Just recently, a Ramapo College student named Samuel Arnowitz created a petition on whitehouse.gov to create a federal regulation that makes all types of agencies ask if the customer wants a copy of their receipt with their orders. In my experience and my environmental awareness, I think this would be a great idea.
I work at a major chain movie theater, where for the first few years I just gave out receipts to people as long as the machine printed them out without fully realizing what people would do after they get it. I didn’t think it was wasteful, as long as people had a copy they could keep for record keeping in case some an error occurred on their order, among other problems. About a year ago, some machines were still printing two receipt copies, and some were only printing one for the theater’s own records. I still worked pretty automatically, assuming the machines were just broken (which they may be, to an extent), until I overheard a friend of mine asking customers if they’d like a receipt copy. She explained to me why she asked, though it was more for customer convenience than environmental conservation. Still, I realized she was on to something, and I soon followed what she did.
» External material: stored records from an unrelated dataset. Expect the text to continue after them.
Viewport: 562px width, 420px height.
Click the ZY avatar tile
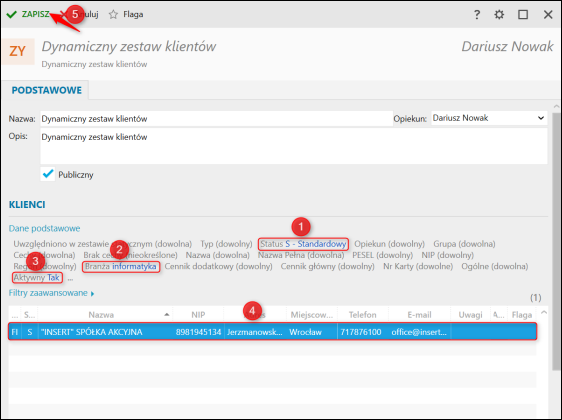(x=18, y=51)
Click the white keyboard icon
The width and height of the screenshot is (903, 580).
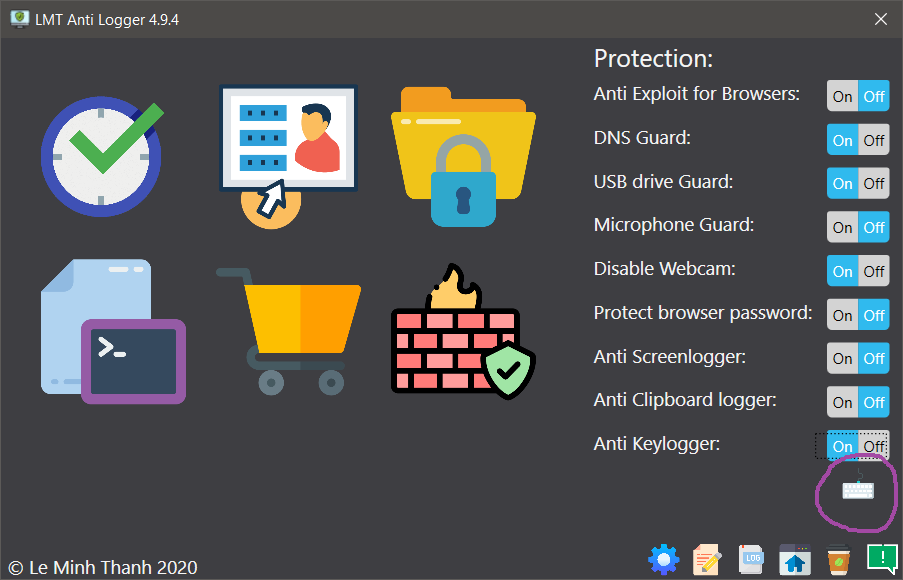click(857, 489)
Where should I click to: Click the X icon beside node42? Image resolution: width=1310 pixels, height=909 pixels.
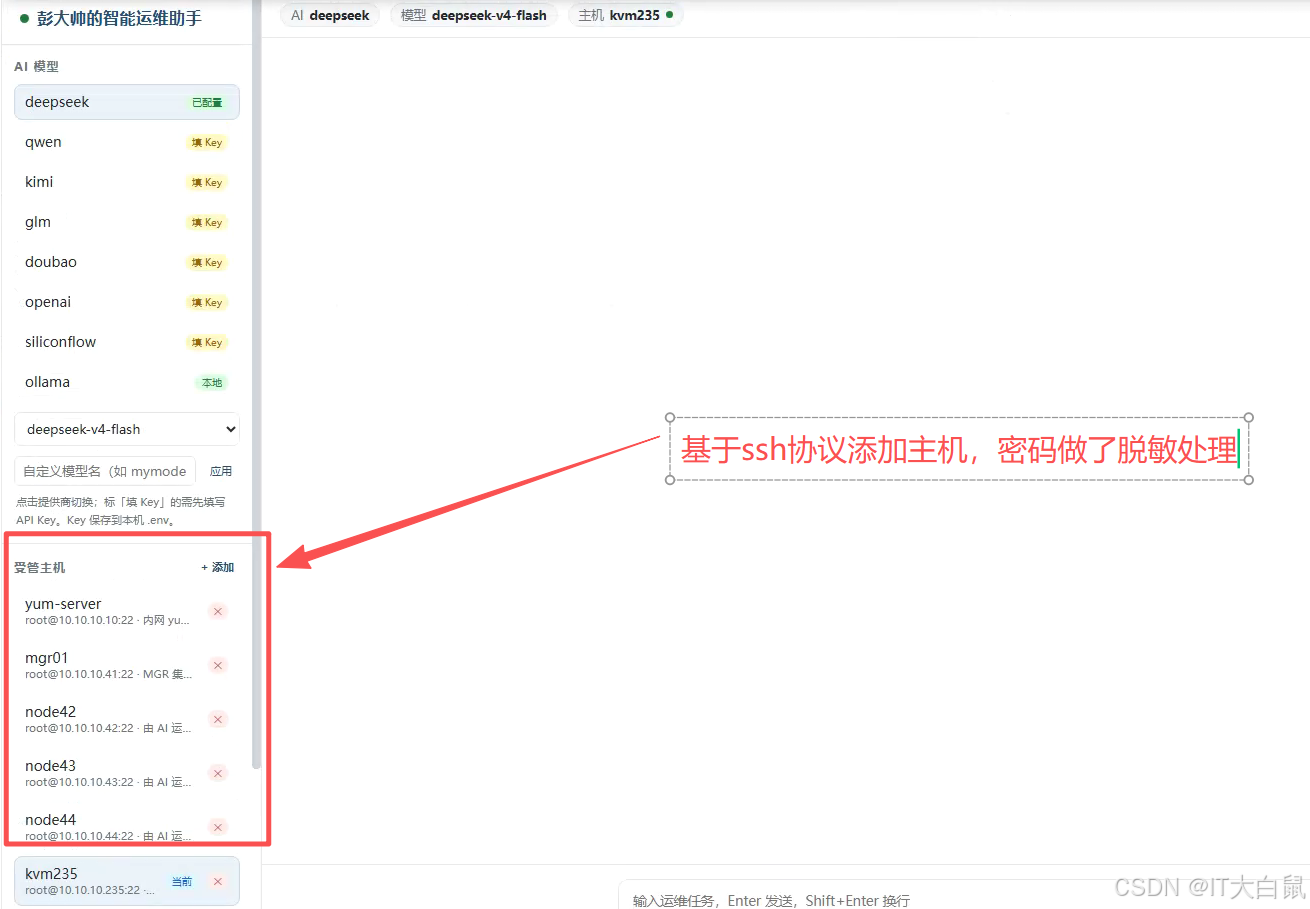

According to an article by Will Hines on a blog in huffingtonpost.com, there are many unsustainable elements that go into receipt production. He explained that more than “250 million gallons of oil, 10 million trees, and 1 billion gallons of water are consumed each year in the creation of receipts for the United States alone,” creating a lot of waste. Hines also said that the paper used for receipts, called thermal paper, contained the cancer-causing chemical BPA, which made receipt paper unrecyclable.
First off, the resources that go into receipt production could easily go to other things (which unfortunately might lead to other environmental issues), so cutting down the amount of paper receipts used would be a start. Hines promoted an organization called Reseed to encourage the use of electronic receipts, albeit on a more local level before moving outward. E-receipts, in theory, would be a better solution upon better technology and more widespread use.
Before that future is here, small steps will have to do. A rule requiring a retail person asking a customer if they’d like a receipt is a small start in cutting down waste and resource use. I wonder how it would be enforced if it’s enacted, and I feel it would bring up other legal issues as well. However, it would save on resources and help decrease deforestation, however small the decrease may be.
While there is the issue of electronic devices being easier to get information from than a paper trail, I support this petition.